Exercise details
Could you resume the document segment on wrongful termination, picking up right after its final sentence?

Document segment

----------

How is Wrongful Termination Defined?
“Wrongful termination” is a clearly defined act according to the law. One of two conditions must have been met for a wrongful termination to have occurred. First, an employer must have discharged an employee in a manner that breaches at least one of the terms of the contract. For example, if an employee’s contract stipulates that he or she cannot be terminated for failing to show up to work on time, but is later terminated for this very reason, the termination would legally be a breach of contract and classified as a wrongful termination.
The second condition involves federal and state employment laws. These laws may vary from state to state, but in general, there are three main reasons why it may be illegal to terminate an employee:
- The employee is a whistleblower, i.e., that employee has reported your company or someone in your company for illegal practices such as harassment, illegal software sharing (copyright infringement), health and safety violations or other illegal business practices.
- The employee has exercised his or her legal workplace rights, such as taking contracted medical leave, taking maternity leave or serving time in the military.
- Your firing decision was discriminatory, meaning it was based on an employee's race, gender, age, disability status or religion.

----------

Excerpts from a dataset
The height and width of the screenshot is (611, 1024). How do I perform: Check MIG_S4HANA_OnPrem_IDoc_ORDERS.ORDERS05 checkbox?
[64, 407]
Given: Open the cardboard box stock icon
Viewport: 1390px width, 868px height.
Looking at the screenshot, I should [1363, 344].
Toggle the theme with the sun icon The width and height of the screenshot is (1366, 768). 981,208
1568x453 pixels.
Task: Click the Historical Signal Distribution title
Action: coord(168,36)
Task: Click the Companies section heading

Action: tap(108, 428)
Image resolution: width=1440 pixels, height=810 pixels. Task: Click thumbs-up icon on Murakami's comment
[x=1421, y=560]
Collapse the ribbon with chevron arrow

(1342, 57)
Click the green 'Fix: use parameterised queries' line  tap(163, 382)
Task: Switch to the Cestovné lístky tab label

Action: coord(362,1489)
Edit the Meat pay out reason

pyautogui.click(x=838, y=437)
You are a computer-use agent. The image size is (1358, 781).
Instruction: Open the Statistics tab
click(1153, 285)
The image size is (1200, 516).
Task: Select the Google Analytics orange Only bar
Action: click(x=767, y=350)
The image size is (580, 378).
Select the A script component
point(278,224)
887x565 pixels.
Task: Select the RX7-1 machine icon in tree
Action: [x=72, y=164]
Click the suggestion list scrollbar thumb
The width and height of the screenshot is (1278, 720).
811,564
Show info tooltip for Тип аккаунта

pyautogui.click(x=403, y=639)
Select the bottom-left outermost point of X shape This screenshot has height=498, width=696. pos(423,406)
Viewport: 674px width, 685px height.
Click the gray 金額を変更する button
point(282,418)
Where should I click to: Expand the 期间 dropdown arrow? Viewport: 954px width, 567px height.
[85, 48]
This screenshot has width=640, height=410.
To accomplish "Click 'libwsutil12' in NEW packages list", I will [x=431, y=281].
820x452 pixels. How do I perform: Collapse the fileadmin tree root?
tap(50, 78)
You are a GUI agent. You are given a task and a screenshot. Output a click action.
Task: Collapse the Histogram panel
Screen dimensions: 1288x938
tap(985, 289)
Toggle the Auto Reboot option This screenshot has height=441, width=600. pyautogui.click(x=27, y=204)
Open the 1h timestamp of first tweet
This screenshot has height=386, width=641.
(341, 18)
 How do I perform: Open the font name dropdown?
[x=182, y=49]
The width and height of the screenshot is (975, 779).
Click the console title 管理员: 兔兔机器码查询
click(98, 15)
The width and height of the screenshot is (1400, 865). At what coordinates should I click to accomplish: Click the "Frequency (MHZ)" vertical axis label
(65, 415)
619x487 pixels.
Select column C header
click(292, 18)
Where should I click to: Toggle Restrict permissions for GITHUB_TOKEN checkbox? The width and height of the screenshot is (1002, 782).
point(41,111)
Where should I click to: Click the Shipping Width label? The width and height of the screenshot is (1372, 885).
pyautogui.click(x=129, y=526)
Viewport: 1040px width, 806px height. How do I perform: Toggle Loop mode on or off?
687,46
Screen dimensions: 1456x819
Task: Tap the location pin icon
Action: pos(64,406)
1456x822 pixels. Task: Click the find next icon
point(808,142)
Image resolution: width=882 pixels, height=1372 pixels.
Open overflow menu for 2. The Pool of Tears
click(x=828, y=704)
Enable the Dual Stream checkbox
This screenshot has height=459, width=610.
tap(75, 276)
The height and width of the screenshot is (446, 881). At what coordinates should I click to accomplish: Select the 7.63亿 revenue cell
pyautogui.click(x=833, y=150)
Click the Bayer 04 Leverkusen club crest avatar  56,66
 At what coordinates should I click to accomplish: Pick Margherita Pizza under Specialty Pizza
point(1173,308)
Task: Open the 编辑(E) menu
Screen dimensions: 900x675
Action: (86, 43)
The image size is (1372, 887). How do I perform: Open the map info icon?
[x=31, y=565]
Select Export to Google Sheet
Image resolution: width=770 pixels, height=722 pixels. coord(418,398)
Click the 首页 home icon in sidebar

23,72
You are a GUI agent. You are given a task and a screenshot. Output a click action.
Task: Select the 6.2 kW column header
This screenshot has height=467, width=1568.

----------

Output
At times, a business owner may leave the decision up to lower-level managers. It is not always possible to control when these managers fire employees, and some may not be properly trained on the legal consequences of firing. Even if an employee who was wrongfully terminated is hired back, your business may still be liable for a wrongful termination suit.
What factors go into a wrongful termination claim?
While several factors are considered, wrongful termination lawsuits often take into account:
- Wage loss, which considers how much the employee lost in wages, starting from the day he or she was let go
- Lost benefits, which consider the value of the benefits that employee lost. This can include such things as health care, vacation time and even retirement accounts
- Emotional distress, an area with a degree of subjectivity, is often taken into account when claims of harassment or discrimination are made
When taken together, these three areas can result in settlements that can cost a company hundreds of thousands of dollars.